Important note - You won't find the airflow directory until you run something on the CLI using airflow Just type in airflow once and hit enter to find the config file
Thank you! Also one needs to run "source airflow-venv/bin/activate" before running the command "airflow". That way you don't get an error that "airflow" command is not found
Ah the joys of finding new errors when you try to install things for a new production environment... this is such an accurate depiction of real engineering life.
Hi Karolina , Thank you for the video. I need a help as am kinda stuck at one place where you will be editing the airflow.cfg file. I use Macbook. I couldnt find the file even after installing the aiflow. I dont see the folder airflow at all in spite of giving the command "export AIRFLOW_HOME=/airflow" . Need your help on this.
Nice video. And about direc acyclic graphs - actualy, you could draw an arrow from 3 to 2 in the graph you showed as an example ^_^ (because there was no way to go back from 2 to 3, so it would not make a cycle)
This is the first time I've heard about Airflow.
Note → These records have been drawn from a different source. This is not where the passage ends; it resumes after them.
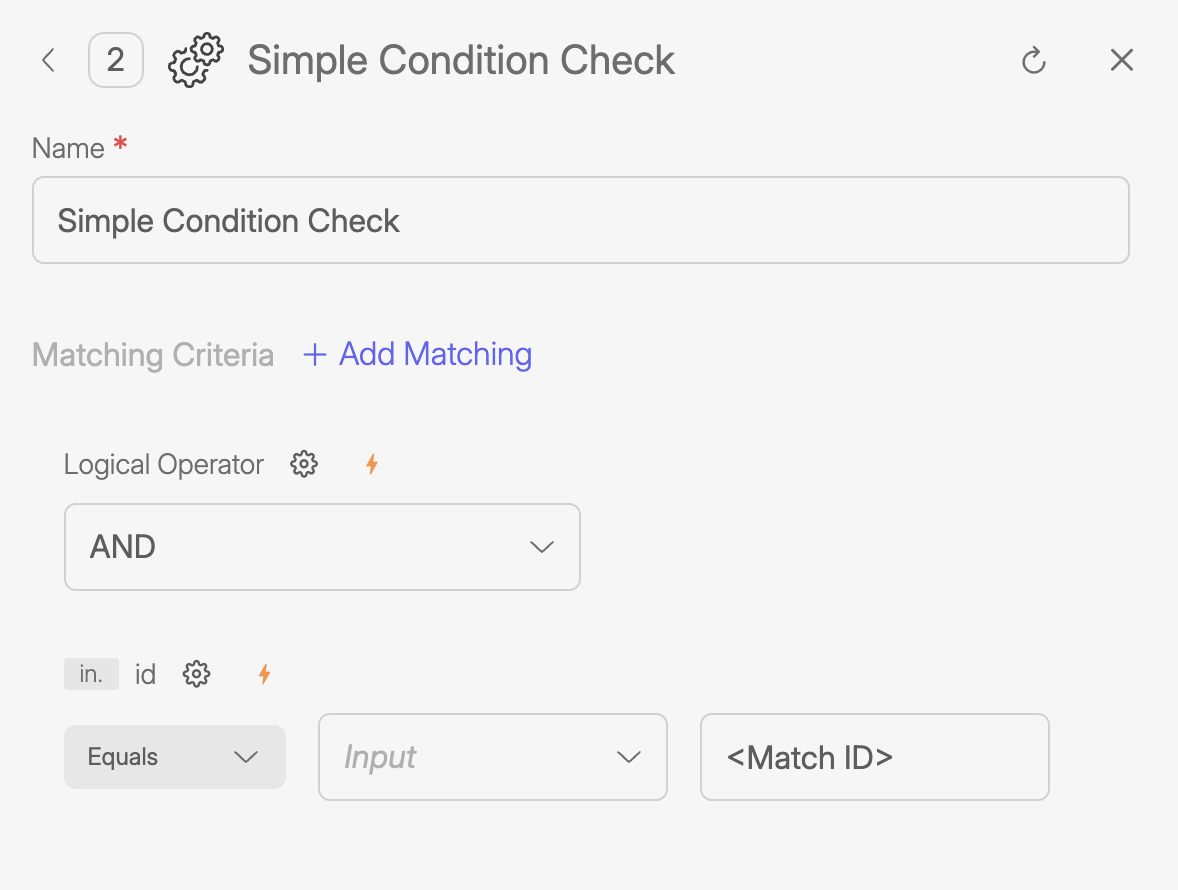Screen dimensions: 1178x890
Task: Open Logical Operator gear settings
Action: point(304,464)
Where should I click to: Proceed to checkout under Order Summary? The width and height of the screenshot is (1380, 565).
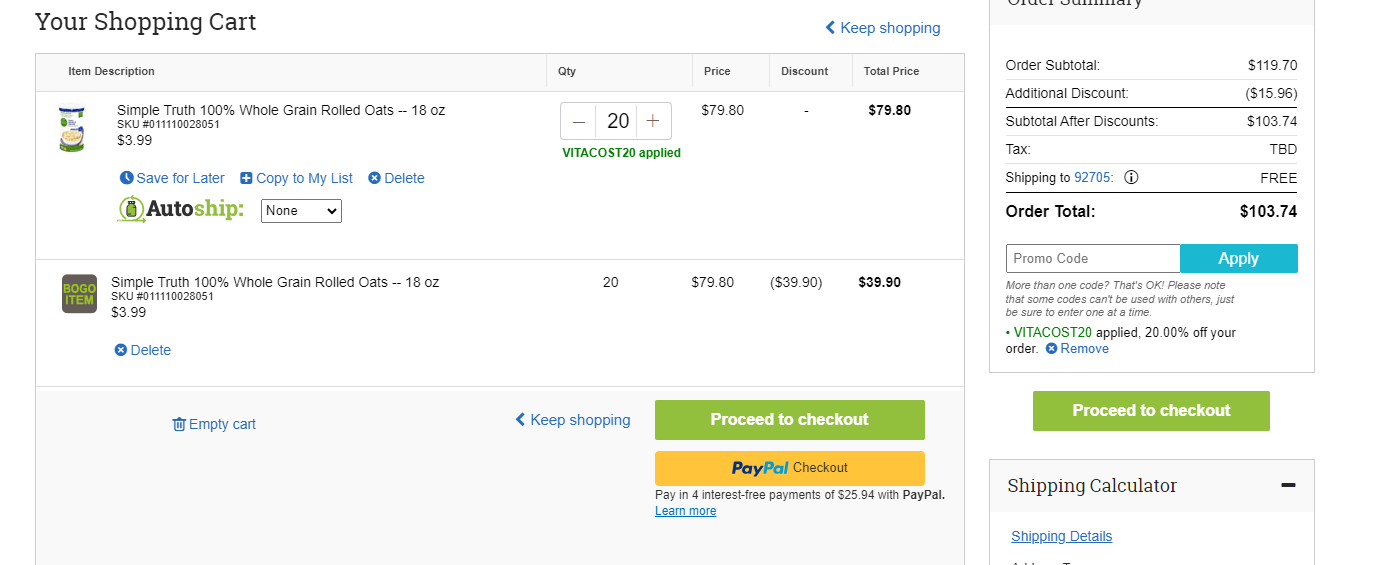pyautogui.click(x=1151, y=411)
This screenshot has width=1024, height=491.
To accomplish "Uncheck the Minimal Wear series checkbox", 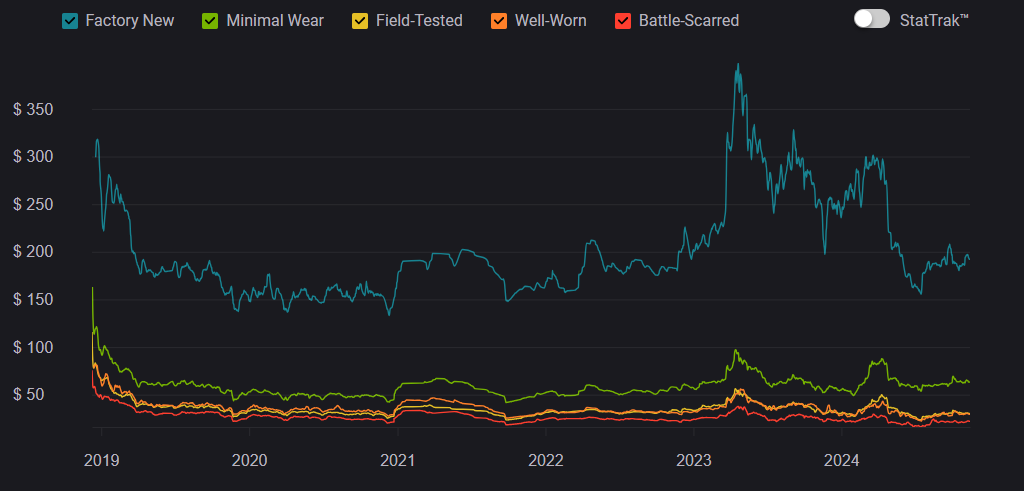I will coord(210,20).
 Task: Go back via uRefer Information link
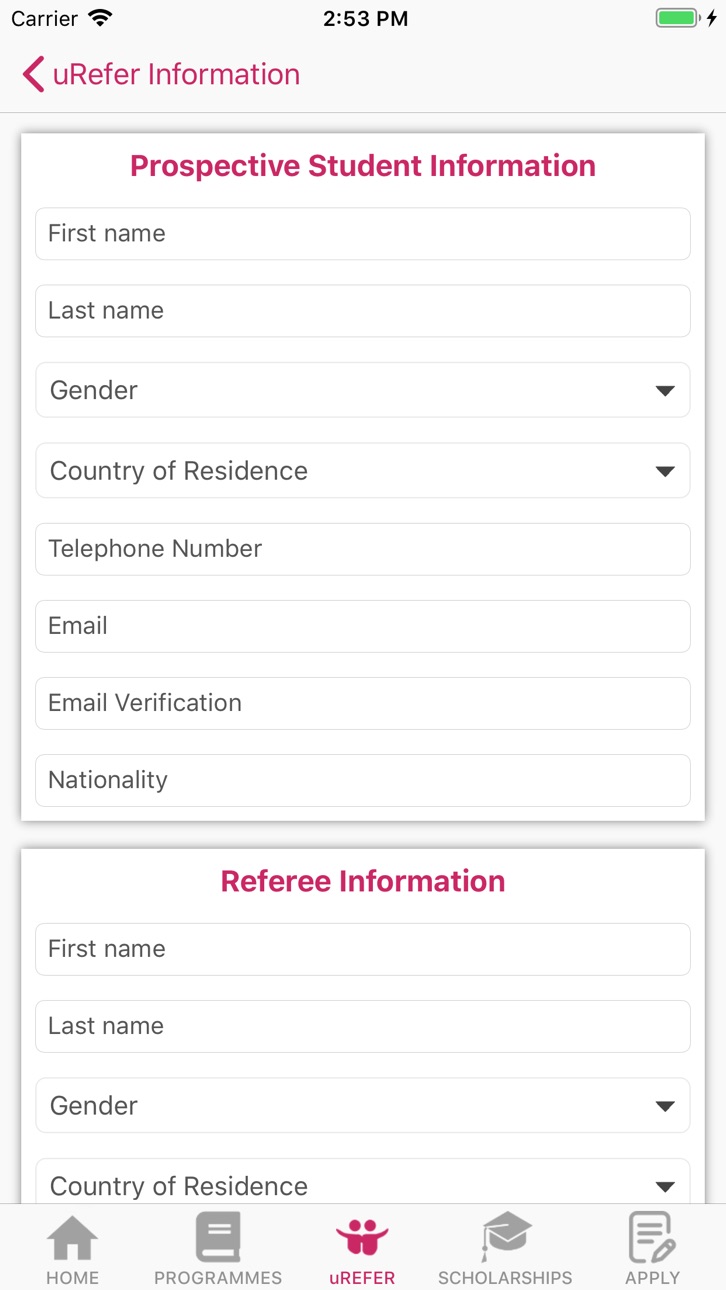[176, 74]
Apache Airflow is an open-source workflow management platform for data engineering pipelines. It started at Airbnb in October 2014[2] as a solution to manage the company's increasingly complex workflows. Creating Airflow allowed Airbnb to programmatically author and schedule their workflows and monitor them via the built-in Airflow user interface.[3][4] From the beginning, the project was made open source, becoming an Apache Incubator project in March 2016 and a top-level Apache Software Foundation project in January 2019. Airflow is written in Python, and workflows are created via Python scripts.
Really impressive explanations and teaching approach. You were concise but covered so many small in-between points that I would have otherwise missed. I'm definitely subscribing and going to watch other videos! My only complaint would be the resolution of the capture of the VS Code window - can it be a 16:9 ratio? It was so small on my phone.
Great video for airflow beginner!! I have tried to run airflow for too much time and always stuck even before start webserver. This is the first time I successfully run it!! For anyone who is also new with Airflow, I got some small issue when I follow with the video. Here is how I solve it, just in case anyone encounter the same issue. To start airflow 1. After install airflow, need to run airflow first, to create the airflow.cfg in the home.(If you haven't run it before) Simply type "airflow" will do the work. I didn't run it first, so I couldn't find the cfg file anywhere. 2. I also need to run "airflow db init" to create the db for logs. 3. Last, I need to create a user before I use the webserver, otherwise there will no user for me to login. These steps are available in the airflow document quick start as well. To run the dag as in the video. 4. I switched the toggle to ON in the dag view, otherwise the task will remain in running forever. 5. To run the extract.py or run_spotify.py, I need to put extract.py in the dags folder first. I just put the file directly in the dag folder, but I saw others put the whole python package(subfolder with __init.py) in the dag folder. The latter approach is better for bigger project with no doubt. But I still want to know does everyone put the packages directly in dag folder in real world? Since it's still a little messy for me putting dags file with scripts itself. A few questions I have though, should I terminate and restart airflow scheduler everytime I change my script or it will pick up automatically? I am still having token expired issue when run the script in airflow, even I updated my token in the script and ran fine in local machine. But it is a awesome video to me! Thanks to Karolina!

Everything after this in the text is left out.